Um consumidor entrou com ação na Justiça da Bahia por ter sido lesado na quantia de R$ 2,06 (sim, dois reais e seis centavos). O autor do processo foi cobrado indevidamente pela pimenta e pelo caruru quando comprou um abará, um dos pratos mais típicos da culinária baiana. Assim, exigiu a devolução da quantia paga, bem como a compensação por danos morais sofridos, pedido que foi acolhido pelo juízo e arbitrado em R$ 300.
O caso é simbólico para explicar os problemas do Judiciário brasileiro: apesar do ganho de causa, foi movimentada toda a máquina do Judiciário, a um custo estimado em mais de 1.500 vezes o valor de seu dano, tudo financiado pelos pagadores de impostos baianos.

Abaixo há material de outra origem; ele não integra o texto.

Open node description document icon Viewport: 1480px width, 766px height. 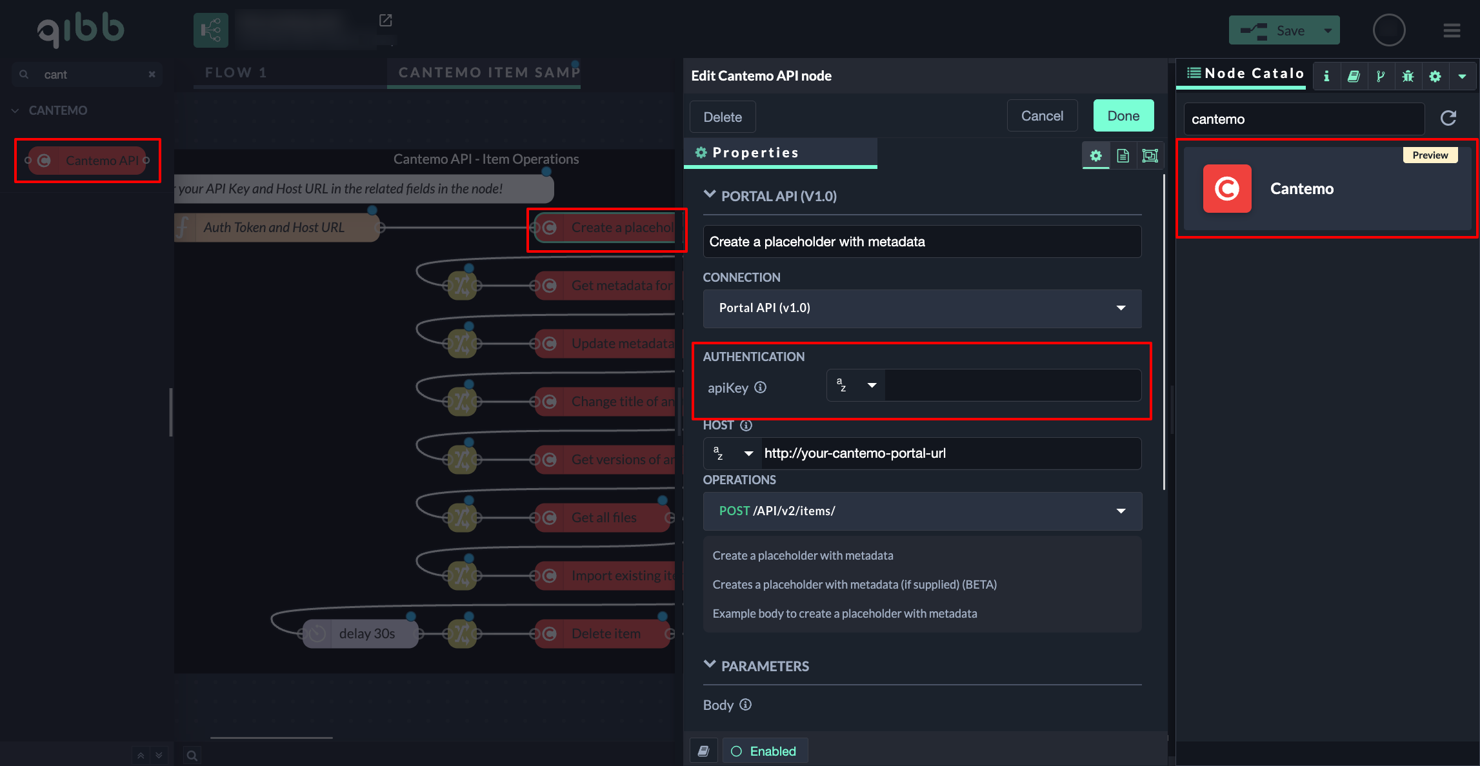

Casos como esse não são exceções, e ajudam a abarrotar o Judiciário brasileiro, onde atualmente tramitam cerca de 80 milhões de processos, segundo o relatório Justiça em Números de 2018. A proporção de processos judiciais no Brasil para cada mil habitantes é quase cinco vezes superior à da Alemanha, Suécia, Áustria e Israel. Em virtude de tamanha judicialização, a taxa de congestionamento nos tribunais é superior a 70%, fazendo com que ações simples demorem anos para serem julgadas. O Tribunal de Justiça da Bahia, onde foi decidido sobre a pimenta de 50 centavos e o caruru de R$ 1,56 é, justamente, o tribunal que registrou a maior taxa de congestionamento do país em 2016: 83,9%. Esse panorama faz com que responder a uma ação no Brasil seja um verdadeiro paraíso, ao passo em que quem a move vive um arrastado pesadelo.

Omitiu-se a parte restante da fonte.